ACTIVITY: Each line of the entries below that includes "breadcrumb" belongs in your answer.
----- MATERIALS PROVIDED -----
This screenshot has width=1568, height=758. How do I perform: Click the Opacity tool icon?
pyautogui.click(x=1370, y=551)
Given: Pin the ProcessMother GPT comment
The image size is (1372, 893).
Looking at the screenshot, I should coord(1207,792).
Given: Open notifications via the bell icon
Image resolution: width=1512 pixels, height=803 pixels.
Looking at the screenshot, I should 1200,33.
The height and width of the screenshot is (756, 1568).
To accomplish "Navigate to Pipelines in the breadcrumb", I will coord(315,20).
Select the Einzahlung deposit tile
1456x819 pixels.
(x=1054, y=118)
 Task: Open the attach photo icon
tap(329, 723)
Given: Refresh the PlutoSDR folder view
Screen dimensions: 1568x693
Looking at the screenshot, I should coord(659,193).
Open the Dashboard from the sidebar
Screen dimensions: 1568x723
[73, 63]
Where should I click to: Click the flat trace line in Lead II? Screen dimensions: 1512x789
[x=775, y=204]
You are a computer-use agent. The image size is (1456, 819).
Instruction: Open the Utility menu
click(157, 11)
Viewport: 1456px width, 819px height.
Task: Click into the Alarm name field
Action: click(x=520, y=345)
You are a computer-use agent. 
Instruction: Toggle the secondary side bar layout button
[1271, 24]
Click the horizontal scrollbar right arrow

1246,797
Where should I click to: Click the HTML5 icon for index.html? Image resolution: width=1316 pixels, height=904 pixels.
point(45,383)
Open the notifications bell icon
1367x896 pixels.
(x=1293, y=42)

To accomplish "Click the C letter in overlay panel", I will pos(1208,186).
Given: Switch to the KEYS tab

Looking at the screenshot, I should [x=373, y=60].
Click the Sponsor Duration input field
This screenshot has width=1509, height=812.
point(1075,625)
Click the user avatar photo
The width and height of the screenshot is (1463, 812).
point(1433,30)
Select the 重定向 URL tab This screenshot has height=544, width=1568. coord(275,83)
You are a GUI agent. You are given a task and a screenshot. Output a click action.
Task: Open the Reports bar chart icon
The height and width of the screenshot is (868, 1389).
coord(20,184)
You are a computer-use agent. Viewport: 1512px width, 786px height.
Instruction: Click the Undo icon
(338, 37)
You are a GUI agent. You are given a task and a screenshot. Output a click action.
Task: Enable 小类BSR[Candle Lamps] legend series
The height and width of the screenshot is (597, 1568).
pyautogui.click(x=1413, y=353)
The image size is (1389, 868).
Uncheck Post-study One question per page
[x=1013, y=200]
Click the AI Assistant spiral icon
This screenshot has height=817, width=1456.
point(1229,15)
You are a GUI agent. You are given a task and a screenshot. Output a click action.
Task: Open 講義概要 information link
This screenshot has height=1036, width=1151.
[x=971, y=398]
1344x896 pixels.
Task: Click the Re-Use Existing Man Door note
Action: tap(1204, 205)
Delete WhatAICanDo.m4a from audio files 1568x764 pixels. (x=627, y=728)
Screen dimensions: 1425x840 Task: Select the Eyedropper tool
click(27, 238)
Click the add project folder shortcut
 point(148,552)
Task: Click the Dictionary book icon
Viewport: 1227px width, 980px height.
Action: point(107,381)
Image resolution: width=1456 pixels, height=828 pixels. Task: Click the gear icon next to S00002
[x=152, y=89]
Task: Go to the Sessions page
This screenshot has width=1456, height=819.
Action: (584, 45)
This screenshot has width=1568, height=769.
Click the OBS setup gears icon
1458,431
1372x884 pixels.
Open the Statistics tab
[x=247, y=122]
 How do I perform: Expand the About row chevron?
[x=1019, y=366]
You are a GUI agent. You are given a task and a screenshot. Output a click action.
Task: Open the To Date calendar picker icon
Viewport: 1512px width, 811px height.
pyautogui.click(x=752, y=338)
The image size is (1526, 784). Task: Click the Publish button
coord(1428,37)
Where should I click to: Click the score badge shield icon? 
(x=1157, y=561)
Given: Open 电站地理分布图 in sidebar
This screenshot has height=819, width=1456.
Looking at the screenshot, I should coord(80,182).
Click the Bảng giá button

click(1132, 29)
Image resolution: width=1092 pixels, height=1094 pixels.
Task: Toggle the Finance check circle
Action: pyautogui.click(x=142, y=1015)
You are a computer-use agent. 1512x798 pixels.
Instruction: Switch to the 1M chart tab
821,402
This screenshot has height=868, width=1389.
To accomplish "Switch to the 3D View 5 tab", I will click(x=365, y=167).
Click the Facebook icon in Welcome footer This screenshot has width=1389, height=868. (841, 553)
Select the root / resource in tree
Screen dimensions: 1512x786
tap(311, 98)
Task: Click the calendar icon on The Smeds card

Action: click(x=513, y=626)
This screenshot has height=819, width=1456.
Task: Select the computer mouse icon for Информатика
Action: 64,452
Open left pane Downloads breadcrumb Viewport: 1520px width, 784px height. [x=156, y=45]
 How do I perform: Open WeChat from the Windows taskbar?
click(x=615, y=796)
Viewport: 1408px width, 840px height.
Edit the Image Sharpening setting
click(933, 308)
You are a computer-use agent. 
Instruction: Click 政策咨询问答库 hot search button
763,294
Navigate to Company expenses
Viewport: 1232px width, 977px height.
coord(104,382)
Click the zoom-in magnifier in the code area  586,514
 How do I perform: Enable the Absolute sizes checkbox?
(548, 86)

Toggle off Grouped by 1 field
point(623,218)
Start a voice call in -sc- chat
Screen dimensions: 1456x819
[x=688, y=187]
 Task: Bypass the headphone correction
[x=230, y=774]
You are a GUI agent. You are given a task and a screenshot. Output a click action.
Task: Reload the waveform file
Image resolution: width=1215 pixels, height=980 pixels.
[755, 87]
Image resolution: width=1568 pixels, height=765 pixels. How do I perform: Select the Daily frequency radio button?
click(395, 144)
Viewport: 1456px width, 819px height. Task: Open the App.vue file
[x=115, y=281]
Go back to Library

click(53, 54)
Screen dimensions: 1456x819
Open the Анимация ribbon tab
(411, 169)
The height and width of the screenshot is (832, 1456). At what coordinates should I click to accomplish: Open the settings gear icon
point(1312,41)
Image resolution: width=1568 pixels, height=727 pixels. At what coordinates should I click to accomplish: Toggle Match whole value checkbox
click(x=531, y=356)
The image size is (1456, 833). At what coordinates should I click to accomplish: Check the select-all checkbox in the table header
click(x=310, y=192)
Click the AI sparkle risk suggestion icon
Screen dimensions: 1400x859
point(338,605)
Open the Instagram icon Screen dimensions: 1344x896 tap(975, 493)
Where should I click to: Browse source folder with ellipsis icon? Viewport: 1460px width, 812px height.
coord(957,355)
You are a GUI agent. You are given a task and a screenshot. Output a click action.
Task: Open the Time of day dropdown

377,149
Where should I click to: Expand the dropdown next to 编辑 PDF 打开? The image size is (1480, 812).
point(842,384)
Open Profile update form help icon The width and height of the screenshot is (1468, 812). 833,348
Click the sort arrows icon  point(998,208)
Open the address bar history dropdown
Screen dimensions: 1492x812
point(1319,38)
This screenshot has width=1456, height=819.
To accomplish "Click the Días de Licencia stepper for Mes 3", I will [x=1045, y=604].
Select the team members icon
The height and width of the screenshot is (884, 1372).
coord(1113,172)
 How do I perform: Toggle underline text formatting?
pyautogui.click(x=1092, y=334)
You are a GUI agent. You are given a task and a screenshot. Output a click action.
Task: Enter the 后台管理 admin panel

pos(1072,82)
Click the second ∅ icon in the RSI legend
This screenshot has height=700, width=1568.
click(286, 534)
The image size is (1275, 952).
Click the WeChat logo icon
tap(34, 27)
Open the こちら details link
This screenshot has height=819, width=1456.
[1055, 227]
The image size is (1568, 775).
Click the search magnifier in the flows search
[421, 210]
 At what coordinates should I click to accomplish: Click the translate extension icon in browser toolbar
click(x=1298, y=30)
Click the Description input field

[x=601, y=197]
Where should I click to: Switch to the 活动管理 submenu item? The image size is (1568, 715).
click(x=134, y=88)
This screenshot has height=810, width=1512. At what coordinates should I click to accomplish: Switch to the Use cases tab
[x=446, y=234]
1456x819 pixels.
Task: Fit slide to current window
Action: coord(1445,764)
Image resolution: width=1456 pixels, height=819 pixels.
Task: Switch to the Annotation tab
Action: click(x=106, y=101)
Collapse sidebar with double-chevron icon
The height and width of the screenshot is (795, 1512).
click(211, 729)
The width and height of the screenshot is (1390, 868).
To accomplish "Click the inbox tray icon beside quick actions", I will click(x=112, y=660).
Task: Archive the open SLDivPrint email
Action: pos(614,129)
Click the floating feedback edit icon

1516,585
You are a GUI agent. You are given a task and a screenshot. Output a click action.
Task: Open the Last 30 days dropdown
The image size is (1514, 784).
-----
YOUR SOLUTION:
To accomplish "Navigate to Pipelines in the breadcrumb", I will coord(315,20).
Open left pane Downloads breadcrumb Viewport: 1520px width, 784px height. [x=156, y=45]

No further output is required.